• [About this task]: Go through the records and extract every line with the word "computer".

• [Data for processing]:
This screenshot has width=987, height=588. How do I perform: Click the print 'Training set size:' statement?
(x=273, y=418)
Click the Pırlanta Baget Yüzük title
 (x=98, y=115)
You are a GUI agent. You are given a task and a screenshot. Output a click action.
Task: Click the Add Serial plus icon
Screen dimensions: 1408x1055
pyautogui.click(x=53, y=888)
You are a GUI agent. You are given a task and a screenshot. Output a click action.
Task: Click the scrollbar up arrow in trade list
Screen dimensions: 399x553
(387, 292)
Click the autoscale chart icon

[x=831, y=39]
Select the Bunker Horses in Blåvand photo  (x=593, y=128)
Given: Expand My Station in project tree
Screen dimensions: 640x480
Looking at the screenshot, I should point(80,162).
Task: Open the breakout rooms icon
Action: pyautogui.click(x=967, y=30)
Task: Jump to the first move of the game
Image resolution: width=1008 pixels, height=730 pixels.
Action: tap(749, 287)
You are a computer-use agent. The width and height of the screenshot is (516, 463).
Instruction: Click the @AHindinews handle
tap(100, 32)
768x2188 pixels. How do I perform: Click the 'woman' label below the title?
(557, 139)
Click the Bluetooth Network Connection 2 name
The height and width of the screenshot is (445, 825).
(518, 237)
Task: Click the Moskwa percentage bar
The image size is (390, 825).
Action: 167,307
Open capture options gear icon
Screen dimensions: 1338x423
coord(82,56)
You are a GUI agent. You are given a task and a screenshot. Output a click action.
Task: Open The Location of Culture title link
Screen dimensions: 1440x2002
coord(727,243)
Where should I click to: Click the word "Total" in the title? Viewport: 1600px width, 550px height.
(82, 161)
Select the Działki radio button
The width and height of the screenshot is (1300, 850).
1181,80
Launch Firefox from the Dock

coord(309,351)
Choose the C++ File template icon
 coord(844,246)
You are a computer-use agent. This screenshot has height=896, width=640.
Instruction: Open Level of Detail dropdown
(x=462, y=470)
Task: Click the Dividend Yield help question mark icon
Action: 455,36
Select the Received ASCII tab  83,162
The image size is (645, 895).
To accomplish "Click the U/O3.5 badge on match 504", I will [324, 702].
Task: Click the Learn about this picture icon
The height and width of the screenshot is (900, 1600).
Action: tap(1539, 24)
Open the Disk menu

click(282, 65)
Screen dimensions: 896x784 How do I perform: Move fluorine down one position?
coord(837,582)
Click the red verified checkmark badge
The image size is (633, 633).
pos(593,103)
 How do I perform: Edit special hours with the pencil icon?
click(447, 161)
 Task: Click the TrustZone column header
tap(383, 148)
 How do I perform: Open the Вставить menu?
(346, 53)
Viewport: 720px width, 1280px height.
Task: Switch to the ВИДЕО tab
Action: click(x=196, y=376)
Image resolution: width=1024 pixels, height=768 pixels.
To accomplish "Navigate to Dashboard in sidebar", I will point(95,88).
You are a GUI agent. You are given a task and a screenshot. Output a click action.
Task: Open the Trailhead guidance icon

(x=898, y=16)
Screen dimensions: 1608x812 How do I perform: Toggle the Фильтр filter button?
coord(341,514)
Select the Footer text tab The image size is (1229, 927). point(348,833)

• [Exercise solution]:
You are a computer-use agent. The width and height of the screenshot is (516, 463).
You are a computer-use agent. This screenshot has height=896, width=640.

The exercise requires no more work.